* EXERCISE INSTRUCTIONS *
In the records below, begin at the line containing "Tap the Edit Account chevron" and end at the line containing "You are a computer-use agent. Image resolution: width=1568"; quote every line in that span exactly, including both boundary lines, and no others.

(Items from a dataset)
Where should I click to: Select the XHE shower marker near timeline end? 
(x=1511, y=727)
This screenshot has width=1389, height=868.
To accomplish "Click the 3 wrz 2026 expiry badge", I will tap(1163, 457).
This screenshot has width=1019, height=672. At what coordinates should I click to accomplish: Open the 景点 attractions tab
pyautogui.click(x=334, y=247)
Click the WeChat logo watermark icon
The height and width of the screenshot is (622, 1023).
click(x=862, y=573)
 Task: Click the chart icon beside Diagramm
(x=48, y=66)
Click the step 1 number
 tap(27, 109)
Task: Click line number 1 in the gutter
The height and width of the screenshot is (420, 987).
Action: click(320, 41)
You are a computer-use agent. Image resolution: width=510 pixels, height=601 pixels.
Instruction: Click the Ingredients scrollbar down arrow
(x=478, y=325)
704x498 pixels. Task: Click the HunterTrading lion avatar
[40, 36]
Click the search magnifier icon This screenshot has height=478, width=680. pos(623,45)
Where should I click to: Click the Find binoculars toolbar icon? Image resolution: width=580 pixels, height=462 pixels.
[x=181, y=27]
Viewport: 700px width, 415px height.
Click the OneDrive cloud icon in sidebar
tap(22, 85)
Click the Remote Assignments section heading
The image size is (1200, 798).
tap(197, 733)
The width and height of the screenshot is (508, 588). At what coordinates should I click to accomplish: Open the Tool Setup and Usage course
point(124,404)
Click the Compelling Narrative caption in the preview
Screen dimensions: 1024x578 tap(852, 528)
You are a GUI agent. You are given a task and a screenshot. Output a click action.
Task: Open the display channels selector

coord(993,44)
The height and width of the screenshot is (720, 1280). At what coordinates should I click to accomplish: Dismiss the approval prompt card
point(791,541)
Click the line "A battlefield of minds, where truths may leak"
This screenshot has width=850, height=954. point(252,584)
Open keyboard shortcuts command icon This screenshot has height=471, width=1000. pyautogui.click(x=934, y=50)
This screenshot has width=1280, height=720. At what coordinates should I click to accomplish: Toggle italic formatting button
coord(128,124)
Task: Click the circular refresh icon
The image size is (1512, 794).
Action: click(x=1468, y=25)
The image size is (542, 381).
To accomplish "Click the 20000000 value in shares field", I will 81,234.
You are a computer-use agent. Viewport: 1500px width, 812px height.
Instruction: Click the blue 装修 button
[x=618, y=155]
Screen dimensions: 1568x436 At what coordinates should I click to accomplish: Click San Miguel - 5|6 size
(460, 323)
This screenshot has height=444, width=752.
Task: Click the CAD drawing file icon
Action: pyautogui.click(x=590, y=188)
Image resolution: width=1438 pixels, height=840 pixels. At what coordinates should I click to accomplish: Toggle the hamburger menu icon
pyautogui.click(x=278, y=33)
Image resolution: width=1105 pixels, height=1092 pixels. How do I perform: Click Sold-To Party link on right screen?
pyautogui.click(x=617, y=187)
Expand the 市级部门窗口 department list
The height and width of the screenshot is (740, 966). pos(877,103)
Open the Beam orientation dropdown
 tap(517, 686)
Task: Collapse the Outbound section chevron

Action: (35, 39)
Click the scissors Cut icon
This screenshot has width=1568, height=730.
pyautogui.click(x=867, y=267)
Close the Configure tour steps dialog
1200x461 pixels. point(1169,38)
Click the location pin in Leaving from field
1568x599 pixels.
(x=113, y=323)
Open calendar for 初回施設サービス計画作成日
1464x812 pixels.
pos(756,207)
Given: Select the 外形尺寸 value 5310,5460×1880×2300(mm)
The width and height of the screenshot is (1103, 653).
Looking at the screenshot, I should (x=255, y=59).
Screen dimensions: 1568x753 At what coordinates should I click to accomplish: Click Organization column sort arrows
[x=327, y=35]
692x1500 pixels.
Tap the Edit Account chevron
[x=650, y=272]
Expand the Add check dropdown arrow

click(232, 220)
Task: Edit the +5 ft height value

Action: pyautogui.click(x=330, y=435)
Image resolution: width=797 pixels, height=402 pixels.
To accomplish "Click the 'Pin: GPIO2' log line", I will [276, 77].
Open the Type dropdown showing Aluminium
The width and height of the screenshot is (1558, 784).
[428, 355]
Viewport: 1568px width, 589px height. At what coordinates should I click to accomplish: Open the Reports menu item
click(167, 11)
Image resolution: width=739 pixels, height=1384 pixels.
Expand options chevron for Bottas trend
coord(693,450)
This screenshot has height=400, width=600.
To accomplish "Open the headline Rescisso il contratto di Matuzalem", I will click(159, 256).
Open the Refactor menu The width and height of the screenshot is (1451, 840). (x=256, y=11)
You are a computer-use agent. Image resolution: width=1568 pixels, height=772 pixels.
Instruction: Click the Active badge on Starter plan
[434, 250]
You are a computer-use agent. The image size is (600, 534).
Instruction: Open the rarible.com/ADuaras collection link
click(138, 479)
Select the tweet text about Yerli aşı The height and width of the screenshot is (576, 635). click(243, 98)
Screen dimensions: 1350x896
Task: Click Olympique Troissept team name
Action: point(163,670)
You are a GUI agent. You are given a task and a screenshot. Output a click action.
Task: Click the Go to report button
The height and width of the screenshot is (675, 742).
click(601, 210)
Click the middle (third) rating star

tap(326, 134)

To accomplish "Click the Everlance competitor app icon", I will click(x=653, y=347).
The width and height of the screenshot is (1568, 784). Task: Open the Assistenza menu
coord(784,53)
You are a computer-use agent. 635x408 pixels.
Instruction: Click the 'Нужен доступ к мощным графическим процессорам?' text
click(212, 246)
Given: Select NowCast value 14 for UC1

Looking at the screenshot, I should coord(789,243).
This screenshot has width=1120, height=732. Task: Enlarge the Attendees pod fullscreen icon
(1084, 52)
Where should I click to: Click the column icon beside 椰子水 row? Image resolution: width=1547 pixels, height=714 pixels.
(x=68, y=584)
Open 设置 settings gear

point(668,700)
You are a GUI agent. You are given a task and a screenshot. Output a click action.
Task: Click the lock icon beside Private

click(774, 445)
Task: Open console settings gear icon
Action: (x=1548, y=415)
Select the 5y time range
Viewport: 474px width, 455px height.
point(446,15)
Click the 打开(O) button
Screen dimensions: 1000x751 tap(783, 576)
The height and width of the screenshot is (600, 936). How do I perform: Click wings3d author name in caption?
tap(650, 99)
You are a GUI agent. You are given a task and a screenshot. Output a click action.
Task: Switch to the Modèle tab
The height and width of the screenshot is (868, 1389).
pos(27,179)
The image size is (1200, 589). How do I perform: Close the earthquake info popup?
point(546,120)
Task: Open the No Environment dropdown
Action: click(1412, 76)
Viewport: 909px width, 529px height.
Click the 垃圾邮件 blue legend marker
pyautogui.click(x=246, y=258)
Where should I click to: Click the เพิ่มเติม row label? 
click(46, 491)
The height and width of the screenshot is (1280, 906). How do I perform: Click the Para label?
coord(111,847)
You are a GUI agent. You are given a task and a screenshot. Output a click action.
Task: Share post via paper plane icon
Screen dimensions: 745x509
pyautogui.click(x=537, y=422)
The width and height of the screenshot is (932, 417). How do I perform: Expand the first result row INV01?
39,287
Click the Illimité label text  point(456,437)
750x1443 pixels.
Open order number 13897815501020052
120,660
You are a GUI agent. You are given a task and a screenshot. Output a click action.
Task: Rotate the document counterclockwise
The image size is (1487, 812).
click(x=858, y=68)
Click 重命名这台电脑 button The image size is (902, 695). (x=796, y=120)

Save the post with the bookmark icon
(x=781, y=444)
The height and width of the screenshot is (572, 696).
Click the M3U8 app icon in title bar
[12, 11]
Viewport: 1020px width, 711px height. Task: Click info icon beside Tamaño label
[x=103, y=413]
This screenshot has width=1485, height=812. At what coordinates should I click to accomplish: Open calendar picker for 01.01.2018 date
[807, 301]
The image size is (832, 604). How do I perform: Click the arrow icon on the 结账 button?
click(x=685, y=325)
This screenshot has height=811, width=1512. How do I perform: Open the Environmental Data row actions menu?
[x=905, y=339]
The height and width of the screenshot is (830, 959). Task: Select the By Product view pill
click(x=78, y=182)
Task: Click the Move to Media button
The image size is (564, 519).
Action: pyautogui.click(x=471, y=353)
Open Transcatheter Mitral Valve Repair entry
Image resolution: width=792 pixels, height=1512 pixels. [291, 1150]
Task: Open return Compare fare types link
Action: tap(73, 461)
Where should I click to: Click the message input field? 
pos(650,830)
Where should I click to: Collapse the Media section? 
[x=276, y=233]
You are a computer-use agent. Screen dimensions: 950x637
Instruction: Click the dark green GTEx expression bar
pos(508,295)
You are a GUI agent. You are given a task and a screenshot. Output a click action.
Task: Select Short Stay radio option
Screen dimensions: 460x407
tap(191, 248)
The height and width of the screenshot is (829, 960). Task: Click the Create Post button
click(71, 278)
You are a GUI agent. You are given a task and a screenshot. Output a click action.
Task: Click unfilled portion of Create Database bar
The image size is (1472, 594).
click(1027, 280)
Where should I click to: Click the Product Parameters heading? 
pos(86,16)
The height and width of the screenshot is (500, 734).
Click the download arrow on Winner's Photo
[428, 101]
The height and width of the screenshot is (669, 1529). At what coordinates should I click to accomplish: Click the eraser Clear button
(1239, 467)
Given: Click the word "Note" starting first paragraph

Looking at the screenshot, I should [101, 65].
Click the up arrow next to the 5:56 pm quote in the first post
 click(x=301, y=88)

* EXERCISE ANSWER *
Tap the Edit Account chevron
[x=650, y=272]
Expand the Add check dropdown arrow

click(232, 220)
Task: Edit the +5 ft height value

Action: pyautogui.click(x=330, y=435)
Image resolution: width=797 pixels, height=402 pixels.
To accomplish "Click the 'Pin: GPIO2' log line", I will [276, 77].
Open the Type dropdown showing Aluminium
The width and height of the screenshot is (1558, 784).
[428, 355]
Viewport: 1568px width, 589px height. At what coordinates should I click to accomplish: Open the Reports menu item
click(167, 11)
Image resolution: width=739 pixels, height=1384 pixels.
Expand options chevron for Bottas trend
coord(693,450)
This screenshot has height=400, width=600.
To accomplish "Open the headline Rescisso il contratto di Matuzalem", I will click(159, 256).
Open the Refactor menu The width and height of the screenshot is (1451, 840). (x=256, y=11)
You are a computer-use agent. Image resolution: width=1568 pixels, height=772 pixels.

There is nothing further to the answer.